**What the task asks**
Output the lines of the entries below beginning at the one with "Where should I" and ending with the last, exactly as written and without pictures.

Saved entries
################

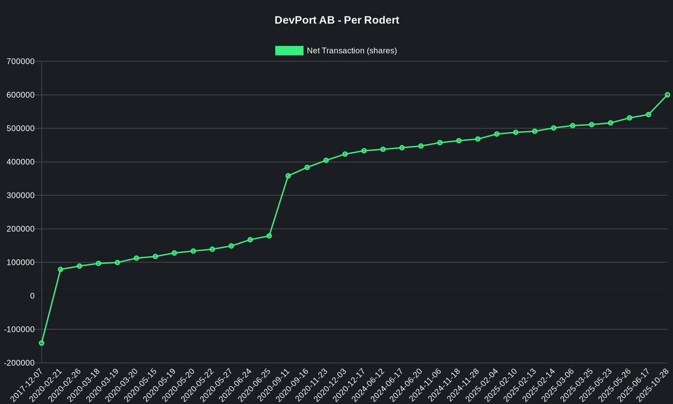Select the data point at 2020-05-22

coord(212,248)
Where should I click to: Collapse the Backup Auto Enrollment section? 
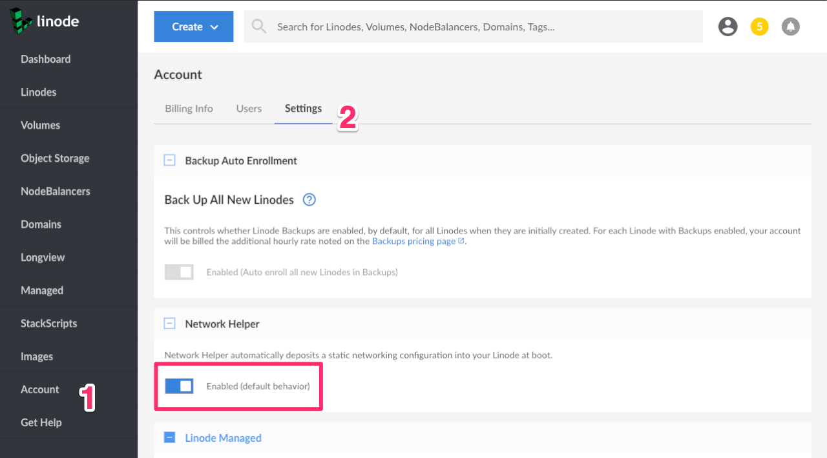pos(169,160)
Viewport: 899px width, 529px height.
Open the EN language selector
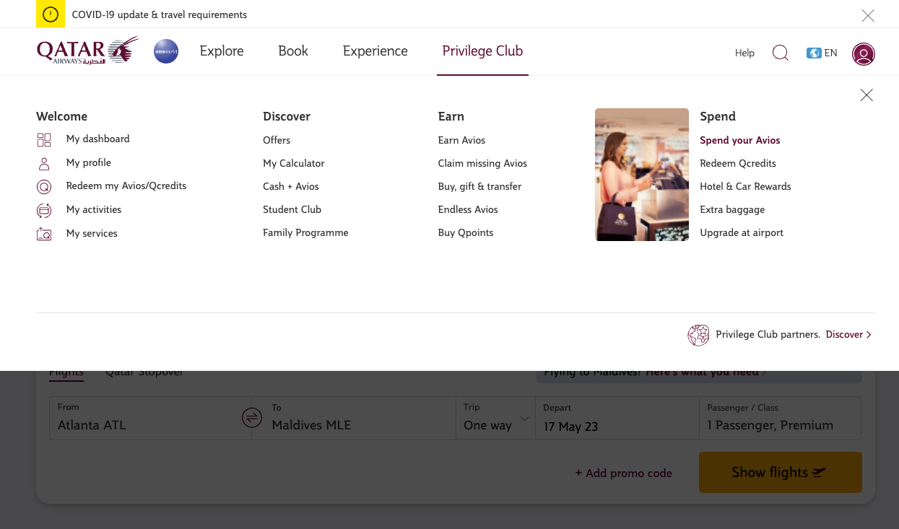(822, 53)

################

**Result for this task**
Where should I click to: Collapse the Backup Auto Enrollment section? 
pos(169,160)
Viewport: 899px width, 529px height.
Open the EN language selector
(822, 53)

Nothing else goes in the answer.